Rot und Weiß – die Vereinsfarben bestimmten seit 1951 den Köpenicker Fußball. Sie waren die der Sportvereinigung Motor, als im August des Jahres die Leistungsträger der Union-Oberschöneweider der Betriebssportgemeinschaft Motor Oberschöneweide beigetreten waren. „Ziemlich Einmütigkeit“ habe 1966 bestanden, dass die Farben „auch weiterhin rot-weiß bleiben sollten“, hieß es dazu in Berliner Fußball – „die Farben unserer Stadt“. Auch der TSC Berlin hatte sich rot-weiß gezeigt. Ein Klubemblem sahen die Unioner erst im Februar. Der Vorstand hatte den Gebrauchsgrafiker Peter Gribat beauftragt, dieser legte ihm eine Reihe von Entwürfen vor; der bis heute genutzte und in den Jahren bisher minimal veränderte war ursprünglich symbolisch von Laub umkränzt, während ebenso die Andeutung des Balles im Zentrum in der Urfassung radiert erscheint.

Nicht nur das Emblem zeigt bis heute deutlich, was die Klubgründer richtig machten, damals.

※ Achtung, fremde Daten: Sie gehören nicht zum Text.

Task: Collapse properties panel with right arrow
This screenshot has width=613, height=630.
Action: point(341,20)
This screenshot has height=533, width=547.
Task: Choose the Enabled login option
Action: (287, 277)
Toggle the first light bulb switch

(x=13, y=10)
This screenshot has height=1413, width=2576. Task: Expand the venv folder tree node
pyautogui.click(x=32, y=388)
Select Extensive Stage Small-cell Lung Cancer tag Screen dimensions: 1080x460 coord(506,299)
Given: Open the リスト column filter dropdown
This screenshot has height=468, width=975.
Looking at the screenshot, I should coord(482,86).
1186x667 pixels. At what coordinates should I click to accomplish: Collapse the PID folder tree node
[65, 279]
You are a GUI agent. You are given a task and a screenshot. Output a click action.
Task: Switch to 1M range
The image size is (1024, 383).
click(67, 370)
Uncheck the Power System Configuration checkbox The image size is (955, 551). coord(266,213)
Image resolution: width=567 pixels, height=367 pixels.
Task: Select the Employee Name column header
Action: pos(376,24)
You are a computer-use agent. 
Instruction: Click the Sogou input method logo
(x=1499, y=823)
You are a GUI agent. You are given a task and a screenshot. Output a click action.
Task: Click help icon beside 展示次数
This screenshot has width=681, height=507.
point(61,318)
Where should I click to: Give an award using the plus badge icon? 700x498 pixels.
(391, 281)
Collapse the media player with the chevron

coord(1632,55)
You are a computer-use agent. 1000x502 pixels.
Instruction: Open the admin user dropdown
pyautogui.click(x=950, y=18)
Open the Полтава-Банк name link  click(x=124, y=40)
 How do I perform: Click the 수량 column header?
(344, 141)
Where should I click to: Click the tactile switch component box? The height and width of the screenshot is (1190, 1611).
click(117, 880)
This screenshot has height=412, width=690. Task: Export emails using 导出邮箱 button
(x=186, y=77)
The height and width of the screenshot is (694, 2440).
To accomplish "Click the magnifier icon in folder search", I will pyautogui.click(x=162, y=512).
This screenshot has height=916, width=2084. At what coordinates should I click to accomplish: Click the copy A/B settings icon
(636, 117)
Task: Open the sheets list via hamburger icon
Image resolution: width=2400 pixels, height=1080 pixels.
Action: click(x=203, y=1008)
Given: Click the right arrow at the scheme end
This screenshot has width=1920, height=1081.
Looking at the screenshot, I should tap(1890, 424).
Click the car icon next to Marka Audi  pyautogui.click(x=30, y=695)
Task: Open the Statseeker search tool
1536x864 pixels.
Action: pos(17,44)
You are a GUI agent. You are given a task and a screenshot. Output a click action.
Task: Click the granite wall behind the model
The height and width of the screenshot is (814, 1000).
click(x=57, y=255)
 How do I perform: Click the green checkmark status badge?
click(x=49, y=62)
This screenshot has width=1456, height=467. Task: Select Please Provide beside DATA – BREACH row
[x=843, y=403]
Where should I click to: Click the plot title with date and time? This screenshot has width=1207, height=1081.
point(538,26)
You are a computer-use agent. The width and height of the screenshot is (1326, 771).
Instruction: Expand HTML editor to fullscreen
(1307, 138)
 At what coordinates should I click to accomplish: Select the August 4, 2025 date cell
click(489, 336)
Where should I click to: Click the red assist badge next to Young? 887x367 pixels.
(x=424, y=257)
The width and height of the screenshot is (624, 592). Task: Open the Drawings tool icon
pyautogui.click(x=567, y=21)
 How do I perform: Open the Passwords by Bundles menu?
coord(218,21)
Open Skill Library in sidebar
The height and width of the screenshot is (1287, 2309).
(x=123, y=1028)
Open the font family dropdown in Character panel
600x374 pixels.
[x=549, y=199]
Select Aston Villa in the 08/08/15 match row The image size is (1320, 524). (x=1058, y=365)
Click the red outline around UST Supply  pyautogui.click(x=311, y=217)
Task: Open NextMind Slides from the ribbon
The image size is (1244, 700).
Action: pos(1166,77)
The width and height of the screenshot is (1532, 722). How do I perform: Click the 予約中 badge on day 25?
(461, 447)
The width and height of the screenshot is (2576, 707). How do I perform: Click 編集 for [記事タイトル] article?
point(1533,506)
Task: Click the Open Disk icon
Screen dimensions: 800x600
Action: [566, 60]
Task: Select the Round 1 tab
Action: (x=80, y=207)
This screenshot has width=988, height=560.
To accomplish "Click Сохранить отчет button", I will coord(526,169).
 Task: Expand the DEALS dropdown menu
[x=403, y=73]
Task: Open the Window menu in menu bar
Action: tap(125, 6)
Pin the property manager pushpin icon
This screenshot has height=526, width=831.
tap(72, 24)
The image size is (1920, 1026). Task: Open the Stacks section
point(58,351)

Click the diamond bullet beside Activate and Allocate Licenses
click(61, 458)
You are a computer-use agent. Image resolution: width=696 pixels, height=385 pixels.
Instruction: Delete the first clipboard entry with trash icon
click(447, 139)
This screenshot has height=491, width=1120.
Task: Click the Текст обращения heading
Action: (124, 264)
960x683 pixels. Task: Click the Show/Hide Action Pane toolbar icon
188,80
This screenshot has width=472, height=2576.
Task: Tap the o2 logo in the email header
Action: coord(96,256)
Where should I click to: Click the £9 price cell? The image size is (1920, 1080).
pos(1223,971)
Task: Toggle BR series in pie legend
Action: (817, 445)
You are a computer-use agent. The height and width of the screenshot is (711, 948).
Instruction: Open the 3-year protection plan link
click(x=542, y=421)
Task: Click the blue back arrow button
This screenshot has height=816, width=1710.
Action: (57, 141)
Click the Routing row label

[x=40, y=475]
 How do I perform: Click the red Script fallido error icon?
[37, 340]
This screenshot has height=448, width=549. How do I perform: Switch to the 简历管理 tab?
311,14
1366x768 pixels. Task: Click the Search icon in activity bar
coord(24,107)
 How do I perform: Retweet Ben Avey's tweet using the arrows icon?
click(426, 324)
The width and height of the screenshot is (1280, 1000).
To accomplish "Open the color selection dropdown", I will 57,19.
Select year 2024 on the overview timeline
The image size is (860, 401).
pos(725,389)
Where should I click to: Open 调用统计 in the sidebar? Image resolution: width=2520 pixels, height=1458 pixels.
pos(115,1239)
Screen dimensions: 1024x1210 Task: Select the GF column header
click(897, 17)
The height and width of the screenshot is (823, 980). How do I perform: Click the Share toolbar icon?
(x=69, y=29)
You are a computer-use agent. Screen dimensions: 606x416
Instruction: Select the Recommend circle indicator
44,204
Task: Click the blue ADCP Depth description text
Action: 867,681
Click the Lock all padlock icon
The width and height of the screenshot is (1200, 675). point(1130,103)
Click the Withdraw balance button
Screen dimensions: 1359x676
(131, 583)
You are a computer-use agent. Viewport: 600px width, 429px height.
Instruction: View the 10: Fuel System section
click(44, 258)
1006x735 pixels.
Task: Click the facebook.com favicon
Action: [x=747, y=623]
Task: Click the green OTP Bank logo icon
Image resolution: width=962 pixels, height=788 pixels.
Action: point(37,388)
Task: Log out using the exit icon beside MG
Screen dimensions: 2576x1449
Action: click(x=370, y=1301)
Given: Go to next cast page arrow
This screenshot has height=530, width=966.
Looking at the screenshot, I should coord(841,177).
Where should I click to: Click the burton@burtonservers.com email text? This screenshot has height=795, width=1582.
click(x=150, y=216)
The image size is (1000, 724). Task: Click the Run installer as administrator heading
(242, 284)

Es war in der 1964er DTSB-Konzeption auch „die Abkapselung der Fußballsektionen und der tausenden Fußballanhänger“ als „der entscheidende Fehler“ seit 1954 festgehalten worden. Den festgestellten Mangel an Verbundenheit der Sportfreunde mit den Vereinen sollte die Möglichkeit, Förderndes Mitglied werden zu können, auflösen. Mehr als 69.000 Union-Mitglieder heute sind durchaus ebenso die Folge der damaligen Beschlüsse.